Saved entries:
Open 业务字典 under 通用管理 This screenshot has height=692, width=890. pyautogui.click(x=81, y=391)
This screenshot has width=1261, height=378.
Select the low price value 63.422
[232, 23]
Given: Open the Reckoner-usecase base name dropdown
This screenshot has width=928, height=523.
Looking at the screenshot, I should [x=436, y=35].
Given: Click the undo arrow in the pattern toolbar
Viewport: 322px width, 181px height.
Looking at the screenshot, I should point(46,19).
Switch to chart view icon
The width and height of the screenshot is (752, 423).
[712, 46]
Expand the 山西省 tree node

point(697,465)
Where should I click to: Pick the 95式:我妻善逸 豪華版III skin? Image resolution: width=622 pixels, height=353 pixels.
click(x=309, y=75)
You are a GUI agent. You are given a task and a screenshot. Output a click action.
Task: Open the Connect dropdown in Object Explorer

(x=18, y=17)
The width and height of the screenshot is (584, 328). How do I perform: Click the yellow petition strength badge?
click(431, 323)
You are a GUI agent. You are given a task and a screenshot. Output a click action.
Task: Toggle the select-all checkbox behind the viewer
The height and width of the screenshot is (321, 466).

> _About this exercise_: None of the records may be omitted or altered when they are given again.

> _Finished task_:
Open 业务字典 under 通用管理 This screenshot has height=692, width=890. pyautogui.click(x=81, y=391)
This screenshot has width=1261, height=378.
Select the low price value 63.422
[232, 23]
Given: Open the Reckoner-usecase base name dropdown
This screenshot has width=928, height=523.
Looking at the screenshot, I should [x=436, y=35].
Given: Click the undo arrow in the pattern toolbar
Viewport: 322px width, 181px height.
Looking at the screenshot, I should point(46,19).
Switch to chart view icon
The width and height of the screenshot is (752, 423).
[712, 46]
Expand the 山西省 tree node

point(697,465)
Where should I click to: Pick the 95式:我妻善逸 豪華版III skin? Image resolution: width=622 pixels, height=353 pixels.
click(x=309, y=75)
You are a GUI agent. You are given a task and a screenshot. Output a click action.
Task: Open the Connect dropdown in Object Explorer

(x=18, y=17)
The width and height of the screenshot is (584, 328). How do I perform: Click the yellow petition strength badge?
click(431, 323)
You are a GUI agent. You are given a task and a screenshot. Output a click action.
Task: Toggle the select-all checkbox behind the viewer
The height and width of the screenshot is (321, 466).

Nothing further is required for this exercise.